━━━ Data excerpts ━━━
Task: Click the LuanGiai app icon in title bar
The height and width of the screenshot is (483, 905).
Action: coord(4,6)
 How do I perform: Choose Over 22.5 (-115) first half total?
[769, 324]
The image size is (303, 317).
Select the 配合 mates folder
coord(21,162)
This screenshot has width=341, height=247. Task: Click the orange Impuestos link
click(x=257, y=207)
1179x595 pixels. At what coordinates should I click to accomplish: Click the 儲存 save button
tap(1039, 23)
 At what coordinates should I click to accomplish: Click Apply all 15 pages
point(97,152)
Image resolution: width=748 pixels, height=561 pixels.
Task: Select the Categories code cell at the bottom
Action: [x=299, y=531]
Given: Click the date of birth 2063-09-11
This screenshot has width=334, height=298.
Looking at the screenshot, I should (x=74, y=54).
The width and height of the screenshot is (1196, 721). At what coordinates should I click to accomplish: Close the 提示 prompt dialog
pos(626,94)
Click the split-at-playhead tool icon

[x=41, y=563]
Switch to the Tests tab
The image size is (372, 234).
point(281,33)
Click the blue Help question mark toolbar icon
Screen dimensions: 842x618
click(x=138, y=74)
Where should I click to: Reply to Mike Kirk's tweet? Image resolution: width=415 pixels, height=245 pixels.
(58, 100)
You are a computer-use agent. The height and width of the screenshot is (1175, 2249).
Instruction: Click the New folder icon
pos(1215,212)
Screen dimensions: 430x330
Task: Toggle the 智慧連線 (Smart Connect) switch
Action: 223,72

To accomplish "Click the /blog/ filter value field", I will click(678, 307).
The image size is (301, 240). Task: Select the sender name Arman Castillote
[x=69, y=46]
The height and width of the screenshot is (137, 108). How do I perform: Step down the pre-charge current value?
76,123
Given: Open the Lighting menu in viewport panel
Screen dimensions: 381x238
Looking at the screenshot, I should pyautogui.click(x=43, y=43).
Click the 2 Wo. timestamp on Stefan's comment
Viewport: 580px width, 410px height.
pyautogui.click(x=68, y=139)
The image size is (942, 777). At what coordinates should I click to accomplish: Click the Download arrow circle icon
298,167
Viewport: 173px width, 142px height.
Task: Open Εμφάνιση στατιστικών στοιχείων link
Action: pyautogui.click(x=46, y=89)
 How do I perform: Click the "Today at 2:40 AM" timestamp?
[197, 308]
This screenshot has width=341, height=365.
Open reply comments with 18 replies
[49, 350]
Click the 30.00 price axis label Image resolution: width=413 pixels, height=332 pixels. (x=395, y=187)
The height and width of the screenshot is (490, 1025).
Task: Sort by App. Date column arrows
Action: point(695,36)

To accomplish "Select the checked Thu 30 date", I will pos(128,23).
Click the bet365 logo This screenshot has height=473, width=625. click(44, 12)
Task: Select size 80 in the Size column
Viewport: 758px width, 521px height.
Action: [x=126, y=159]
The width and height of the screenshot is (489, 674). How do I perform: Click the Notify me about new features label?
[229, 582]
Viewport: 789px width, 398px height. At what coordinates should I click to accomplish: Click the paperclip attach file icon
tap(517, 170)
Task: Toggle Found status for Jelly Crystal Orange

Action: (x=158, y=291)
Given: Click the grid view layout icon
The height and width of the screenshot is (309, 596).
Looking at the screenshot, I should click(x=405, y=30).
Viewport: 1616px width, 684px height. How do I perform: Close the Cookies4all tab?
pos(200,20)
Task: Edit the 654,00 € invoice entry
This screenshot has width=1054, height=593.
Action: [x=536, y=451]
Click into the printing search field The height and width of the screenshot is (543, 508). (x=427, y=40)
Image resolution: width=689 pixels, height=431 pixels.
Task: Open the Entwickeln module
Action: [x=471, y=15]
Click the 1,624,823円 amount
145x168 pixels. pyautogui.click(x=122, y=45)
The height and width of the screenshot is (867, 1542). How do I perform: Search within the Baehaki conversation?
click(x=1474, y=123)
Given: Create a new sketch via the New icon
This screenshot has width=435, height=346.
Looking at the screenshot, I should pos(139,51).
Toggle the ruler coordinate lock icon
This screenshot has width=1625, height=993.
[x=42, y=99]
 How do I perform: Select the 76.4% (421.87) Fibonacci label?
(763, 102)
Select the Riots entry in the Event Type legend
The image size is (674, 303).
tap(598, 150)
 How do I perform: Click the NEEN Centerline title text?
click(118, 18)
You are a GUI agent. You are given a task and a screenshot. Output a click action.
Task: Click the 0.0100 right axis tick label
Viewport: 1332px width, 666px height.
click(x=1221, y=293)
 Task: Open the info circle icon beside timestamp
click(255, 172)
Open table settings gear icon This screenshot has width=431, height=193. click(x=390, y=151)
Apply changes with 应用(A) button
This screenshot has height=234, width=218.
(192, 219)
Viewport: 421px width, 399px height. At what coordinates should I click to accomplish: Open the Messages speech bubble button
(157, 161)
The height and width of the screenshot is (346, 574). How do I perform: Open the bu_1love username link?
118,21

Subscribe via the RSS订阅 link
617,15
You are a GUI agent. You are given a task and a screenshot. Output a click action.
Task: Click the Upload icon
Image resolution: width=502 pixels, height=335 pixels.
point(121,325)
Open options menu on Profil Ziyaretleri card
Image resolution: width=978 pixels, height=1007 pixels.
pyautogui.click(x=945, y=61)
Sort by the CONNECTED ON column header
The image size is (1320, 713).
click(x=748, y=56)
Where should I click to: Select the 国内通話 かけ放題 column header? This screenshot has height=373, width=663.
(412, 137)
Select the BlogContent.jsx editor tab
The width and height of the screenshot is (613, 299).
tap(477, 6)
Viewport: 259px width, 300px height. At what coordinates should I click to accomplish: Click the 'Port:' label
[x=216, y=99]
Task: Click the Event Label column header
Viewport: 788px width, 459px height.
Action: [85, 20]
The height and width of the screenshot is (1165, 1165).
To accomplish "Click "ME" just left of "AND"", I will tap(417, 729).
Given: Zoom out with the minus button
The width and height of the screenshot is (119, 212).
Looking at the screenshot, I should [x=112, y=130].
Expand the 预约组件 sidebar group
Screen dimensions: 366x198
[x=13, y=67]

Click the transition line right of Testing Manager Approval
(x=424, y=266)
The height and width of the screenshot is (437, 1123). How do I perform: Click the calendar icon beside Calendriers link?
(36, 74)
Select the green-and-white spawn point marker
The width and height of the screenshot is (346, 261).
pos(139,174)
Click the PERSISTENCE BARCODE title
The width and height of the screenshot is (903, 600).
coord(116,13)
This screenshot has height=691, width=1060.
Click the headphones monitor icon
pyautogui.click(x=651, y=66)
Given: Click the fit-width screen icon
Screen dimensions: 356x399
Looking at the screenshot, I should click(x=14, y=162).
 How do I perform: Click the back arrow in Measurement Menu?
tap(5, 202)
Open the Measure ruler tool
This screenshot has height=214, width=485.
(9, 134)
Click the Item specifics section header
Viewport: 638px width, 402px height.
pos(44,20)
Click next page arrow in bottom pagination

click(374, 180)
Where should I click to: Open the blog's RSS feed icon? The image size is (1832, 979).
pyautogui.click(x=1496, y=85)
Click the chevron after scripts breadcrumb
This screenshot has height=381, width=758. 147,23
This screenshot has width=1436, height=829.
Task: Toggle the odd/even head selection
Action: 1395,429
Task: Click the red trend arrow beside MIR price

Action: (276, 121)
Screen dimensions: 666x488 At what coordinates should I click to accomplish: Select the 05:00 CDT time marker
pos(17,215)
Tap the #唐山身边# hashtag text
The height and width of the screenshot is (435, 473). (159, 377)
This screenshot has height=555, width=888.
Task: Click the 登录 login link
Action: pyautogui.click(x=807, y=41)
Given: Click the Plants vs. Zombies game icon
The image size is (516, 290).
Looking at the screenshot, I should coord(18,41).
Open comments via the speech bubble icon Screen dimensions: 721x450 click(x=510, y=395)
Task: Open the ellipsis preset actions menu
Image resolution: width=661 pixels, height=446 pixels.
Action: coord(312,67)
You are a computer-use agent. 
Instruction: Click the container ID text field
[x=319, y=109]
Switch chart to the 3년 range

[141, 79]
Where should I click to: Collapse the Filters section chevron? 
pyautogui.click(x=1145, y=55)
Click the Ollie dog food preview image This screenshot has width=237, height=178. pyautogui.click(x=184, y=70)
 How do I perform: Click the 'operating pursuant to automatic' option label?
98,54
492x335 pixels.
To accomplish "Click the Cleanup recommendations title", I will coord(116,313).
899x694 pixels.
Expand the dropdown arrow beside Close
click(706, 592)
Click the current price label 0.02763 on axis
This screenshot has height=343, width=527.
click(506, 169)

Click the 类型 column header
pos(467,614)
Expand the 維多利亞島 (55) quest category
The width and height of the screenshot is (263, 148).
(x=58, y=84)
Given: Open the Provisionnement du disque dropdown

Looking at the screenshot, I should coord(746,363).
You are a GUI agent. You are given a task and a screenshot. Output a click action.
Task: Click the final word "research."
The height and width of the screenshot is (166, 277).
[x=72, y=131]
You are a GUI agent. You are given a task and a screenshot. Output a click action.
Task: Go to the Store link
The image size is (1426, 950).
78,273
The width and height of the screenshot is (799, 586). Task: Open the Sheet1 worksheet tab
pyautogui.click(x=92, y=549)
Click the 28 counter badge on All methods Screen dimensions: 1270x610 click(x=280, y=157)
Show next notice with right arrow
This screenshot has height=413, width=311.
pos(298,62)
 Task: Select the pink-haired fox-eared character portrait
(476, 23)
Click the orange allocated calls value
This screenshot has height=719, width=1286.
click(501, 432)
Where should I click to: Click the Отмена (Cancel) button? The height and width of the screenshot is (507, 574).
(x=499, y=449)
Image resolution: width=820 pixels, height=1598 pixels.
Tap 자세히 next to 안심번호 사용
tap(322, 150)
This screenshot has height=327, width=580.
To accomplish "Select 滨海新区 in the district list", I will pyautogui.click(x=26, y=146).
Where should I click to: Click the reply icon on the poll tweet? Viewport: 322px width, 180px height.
━━━
Quote the stretch of items from the line containing "Click into the" through the line containing "click(255, 172)", both ends included, reproducing each line exactly.

Written solution:
Click into the printing search field The height and width of the screenshot is (543, 508). (x=427, y=40)
Image resolution: width=689 pixels, height=431 pixels.
Task: Open the Entwickeln module
Action: [x=471, y=15]
Click the 1,624,823円 amount
145x168 pixels. pyautogui.click(x=122, y=45)
The height and width of the screenshot is (867, 1542). How do I perform: Search within the Baehaki conversation?
click(x=1474, y=123)
Given: Create a new sketch via the New icon
This screenshot has width=435, height=346.
Looking at the screenshot, I should pos(139,51).
Toggle the ruler coordinate lock icon
This screenshot has width=1625, height=993.
[x=42, y=99]
 How do I perform: Select the 76.4% (421.87) Fibonacci label?
(763, 102)
Select the Riots entry in the Event Type legend
The image size is (674, 303).
tap(598, 150)
 How do I perform: Click the NEEN Centerline title text?
click(118, 18)
You are a GUI agent. You are given a task and a screenshot. Output a click action.
Task: Click the 0.0100 right axis tick label
Viewport: 1332px width, 666px height.
click(x=1221, y=293)
 Task: Open the info circle icon beside timestamp
click(255, 172)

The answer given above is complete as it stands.